WORK REQUIRED >> Beginning at the line that contains "Task: Click the retweet", write out each remaining line of the entries below exactly as it stands.

[MATERIAL SUPPLIED — start]

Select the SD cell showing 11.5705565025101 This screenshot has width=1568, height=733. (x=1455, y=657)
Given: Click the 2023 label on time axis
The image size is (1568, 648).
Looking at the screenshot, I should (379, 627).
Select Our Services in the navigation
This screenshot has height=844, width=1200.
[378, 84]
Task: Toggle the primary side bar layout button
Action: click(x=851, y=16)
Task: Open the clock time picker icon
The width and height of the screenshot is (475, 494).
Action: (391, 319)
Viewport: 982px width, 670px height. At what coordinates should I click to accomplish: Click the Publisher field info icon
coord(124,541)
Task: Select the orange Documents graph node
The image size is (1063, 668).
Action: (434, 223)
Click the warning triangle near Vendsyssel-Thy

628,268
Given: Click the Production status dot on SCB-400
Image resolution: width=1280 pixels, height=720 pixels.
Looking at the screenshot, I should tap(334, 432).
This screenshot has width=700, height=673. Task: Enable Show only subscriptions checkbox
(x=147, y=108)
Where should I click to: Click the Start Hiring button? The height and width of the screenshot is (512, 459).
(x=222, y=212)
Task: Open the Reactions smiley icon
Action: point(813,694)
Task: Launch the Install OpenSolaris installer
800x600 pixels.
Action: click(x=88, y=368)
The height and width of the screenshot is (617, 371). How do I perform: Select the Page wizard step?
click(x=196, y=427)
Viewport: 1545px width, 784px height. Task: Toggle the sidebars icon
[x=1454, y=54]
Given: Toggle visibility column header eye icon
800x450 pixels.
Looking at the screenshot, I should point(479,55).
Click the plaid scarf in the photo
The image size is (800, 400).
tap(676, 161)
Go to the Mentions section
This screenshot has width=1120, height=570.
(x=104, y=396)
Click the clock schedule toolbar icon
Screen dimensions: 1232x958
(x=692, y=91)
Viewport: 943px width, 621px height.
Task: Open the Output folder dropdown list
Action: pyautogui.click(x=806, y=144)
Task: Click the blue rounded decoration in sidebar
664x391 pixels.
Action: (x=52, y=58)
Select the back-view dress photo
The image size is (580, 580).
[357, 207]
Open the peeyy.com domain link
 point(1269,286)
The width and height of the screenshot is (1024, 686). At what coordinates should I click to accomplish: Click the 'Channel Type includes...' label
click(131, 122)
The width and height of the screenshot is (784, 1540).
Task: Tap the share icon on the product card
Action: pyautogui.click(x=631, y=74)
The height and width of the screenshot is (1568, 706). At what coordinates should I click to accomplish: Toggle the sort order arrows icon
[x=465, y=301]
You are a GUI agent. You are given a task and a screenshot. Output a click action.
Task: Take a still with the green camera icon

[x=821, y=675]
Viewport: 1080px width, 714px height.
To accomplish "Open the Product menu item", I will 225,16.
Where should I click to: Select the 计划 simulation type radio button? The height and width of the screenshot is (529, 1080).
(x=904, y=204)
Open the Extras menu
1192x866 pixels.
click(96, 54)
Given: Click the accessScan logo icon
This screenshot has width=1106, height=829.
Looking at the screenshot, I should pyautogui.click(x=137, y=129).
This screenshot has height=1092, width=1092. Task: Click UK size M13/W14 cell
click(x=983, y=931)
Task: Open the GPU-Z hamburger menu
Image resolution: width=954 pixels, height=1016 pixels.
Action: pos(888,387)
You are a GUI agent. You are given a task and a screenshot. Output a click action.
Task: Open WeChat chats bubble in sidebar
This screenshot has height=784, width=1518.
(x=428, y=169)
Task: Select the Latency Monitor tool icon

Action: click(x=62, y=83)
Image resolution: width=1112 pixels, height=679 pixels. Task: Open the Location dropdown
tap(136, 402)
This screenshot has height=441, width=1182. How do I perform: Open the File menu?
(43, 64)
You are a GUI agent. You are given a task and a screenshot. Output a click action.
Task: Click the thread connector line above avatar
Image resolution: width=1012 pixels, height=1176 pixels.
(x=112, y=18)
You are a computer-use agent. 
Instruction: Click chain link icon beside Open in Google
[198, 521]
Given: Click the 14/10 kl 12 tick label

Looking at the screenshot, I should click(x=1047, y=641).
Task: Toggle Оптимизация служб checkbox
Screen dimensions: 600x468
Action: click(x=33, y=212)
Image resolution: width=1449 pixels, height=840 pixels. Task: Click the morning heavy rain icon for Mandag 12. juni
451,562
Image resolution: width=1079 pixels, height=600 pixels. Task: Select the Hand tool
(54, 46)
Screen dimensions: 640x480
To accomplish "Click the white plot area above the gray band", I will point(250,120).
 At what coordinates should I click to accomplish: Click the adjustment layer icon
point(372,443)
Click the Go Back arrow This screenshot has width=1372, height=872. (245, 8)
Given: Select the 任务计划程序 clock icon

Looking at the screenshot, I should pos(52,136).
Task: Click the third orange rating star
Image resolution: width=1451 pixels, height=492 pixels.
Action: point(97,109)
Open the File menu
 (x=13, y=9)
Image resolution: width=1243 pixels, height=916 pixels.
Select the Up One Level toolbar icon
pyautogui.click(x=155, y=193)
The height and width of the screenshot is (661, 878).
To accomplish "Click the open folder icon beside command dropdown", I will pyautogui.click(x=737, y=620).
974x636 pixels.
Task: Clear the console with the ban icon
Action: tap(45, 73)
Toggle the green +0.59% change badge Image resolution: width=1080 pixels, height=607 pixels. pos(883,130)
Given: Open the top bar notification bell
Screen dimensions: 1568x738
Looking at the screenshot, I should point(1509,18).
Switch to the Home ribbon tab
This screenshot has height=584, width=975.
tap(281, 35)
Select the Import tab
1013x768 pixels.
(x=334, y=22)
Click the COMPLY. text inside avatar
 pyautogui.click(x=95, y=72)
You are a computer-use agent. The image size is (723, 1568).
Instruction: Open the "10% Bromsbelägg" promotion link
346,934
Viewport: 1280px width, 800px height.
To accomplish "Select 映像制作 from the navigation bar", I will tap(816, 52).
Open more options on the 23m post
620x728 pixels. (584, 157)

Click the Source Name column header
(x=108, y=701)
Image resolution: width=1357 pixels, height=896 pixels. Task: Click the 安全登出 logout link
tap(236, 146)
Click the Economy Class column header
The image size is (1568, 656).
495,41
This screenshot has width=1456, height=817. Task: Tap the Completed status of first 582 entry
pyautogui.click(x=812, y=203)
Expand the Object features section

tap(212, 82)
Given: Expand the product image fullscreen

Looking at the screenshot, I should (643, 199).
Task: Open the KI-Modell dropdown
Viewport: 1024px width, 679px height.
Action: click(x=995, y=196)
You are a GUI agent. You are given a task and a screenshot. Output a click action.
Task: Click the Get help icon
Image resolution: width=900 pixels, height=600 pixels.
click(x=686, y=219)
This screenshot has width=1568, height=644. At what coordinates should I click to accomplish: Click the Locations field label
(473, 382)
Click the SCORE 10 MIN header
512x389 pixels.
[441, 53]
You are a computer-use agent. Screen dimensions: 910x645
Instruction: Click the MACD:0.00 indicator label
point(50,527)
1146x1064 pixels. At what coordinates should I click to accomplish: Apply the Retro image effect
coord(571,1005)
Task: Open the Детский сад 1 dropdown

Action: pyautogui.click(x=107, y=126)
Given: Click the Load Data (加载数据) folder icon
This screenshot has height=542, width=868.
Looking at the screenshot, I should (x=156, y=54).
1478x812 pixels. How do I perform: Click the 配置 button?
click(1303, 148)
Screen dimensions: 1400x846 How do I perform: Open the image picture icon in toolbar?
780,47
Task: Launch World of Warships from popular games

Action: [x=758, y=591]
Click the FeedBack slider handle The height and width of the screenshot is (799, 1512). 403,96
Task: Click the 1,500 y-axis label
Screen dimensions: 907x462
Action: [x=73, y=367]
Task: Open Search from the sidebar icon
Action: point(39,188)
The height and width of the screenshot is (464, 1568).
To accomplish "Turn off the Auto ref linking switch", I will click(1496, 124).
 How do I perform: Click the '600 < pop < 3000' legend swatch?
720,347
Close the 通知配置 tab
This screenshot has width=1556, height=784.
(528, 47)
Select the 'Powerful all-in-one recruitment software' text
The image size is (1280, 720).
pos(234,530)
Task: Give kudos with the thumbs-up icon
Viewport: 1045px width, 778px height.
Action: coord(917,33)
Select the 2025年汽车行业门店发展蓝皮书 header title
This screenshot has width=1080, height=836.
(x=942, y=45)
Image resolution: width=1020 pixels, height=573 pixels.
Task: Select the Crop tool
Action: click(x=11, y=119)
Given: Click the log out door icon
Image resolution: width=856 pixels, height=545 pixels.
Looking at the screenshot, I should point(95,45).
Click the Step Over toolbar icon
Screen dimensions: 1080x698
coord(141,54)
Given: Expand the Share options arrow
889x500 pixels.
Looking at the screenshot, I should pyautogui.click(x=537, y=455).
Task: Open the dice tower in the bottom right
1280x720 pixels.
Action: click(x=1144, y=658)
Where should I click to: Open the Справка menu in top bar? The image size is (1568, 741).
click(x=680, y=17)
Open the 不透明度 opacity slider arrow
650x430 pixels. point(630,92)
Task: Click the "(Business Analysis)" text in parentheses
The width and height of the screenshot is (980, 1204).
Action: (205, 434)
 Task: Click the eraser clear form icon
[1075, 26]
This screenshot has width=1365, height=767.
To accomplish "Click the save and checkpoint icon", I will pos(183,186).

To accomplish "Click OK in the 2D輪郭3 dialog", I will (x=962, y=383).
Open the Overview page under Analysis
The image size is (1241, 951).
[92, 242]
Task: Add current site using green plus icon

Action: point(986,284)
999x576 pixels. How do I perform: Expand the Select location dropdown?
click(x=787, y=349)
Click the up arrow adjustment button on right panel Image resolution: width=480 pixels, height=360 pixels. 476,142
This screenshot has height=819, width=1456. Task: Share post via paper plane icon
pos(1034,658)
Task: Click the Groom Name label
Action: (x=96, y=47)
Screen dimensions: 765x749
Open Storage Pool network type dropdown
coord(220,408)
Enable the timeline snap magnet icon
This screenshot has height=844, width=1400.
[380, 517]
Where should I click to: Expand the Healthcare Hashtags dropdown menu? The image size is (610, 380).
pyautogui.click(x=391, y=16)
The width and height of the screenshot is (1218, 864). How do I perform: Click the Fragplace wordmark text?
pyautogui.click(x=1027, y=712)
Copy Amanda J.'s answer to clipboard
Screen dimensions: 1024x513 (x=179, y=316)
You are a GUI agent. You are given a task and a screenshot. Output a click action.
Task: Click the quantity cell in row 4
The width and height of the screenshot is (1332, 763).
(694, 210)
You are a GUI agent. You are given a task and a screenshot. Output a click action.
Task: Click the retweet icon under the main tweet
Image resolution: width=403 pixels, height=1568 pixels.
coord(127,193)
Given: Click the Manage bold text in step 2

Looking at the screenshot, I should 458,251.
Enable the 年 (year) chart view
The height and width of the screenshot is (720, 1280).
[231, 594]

[MATERIAL SUPPLIED — finish]

TASK ANSWER >>
Task: Click the retweet icon under the main tweet
Image resolution: width=403 pixels, height=1568 pixels.
coord(127,193)
Given: Click the Manage bold text in step 2

Looking at the screenshot, I should 458,251.
Enable the 年 (year) chart view
The height and width of the screenshot is (720, 1280).
[231, 594]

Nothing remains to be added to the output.